On Saturday, I awake to a sunny day, see that I'm in no danger, aside from the possibility of a tree falling over into my entryway on the next storm. I'll live. I'm also under a water advisory, so I decide to roll out to the local store and get some fluids, and find out how bad people are having it. It was then I found out the highway interchange flooded out, so I was feeling really lucky. Coming back to my apartment, I caught a bit of Pitt-Nebraska, including the first real sign of the scope of this thing. They took a blimp shot of just outside Heinz Field, and showed a marina floating downriver, with about 40 boats attached. Immediately, I think "Hmm. Free Marina."
Sunday morning, the radio wakes me to the story of Carnegie, PA. At about 5PM Friday, the entire emergency services staff of Carnegie gets stuck on the elevated bridge in town. About 5 minutes later, the chief of police gets a call telling him that Canonsburg Dam is about to go. Now, for those of you without a map, if Canonsburg Dam goes, and you're stuck on the elevated bridge in Carnegie, you have eight minutes to consider your future career as a marina. On the other hand, I would have approximately four minutes to consider the need to purchase an Alan Parsons Project or other form of commuter hovercraft. Luckily, it didn't go, however it's no way to start your morning.
Sunday afternoon, I saw two of the most disturbing things possible in a Steelers game. First of all was the Tommy Maddox injury, which if you saw it in real time, looked freakishly like what Willis McGahee's injury looked like if done to an elbow.You can bend the elbow one way, or the other, but not both ways in a one second period. I should apologize to Tommy, after he jammed his arm earlier on someone's helmet, and then started jawing with the guy, I said to myself: "He's not making it out of this game, he's either getting ejected or killed." I guess it's my fault. I need to learn to control these powers.
The second scariest thing I saw in this game was our fake punt formation, which looked all the world like we were put Gardocki in at slot, and Polamalu was at quarterback. Let me get this straight, we still have fifteen former quarterbacks on the team, and we're snapping...to the safety?
Waking up with Burger King next to me has to be about 94-octane nightmare fuel. Comparatively, Arby's oven mitt gouging out its own eye, in an Un Rosbif Andalou moment, only 86-octane.

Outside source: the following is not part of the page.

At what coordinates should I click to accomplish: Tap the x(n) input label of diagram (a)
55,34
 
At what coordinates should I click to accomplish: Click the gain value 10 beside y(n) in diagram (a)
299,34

Late Sunday, two odd bits. First of all, Kellen Winslow blows out the equipment. Given we pretty much already decided to put him on the list, but I forgot to update, can I put him up with strikethru? I need a ruling on this. I then flip over to flooding coverage to find that the death toll is mercifully low, but the injuries are exceedingly high. And Pittsburgh's crappy demographics strike again. The chief injury: broken bones, mostly hips, caused by people slipping and falling as they shovel mud.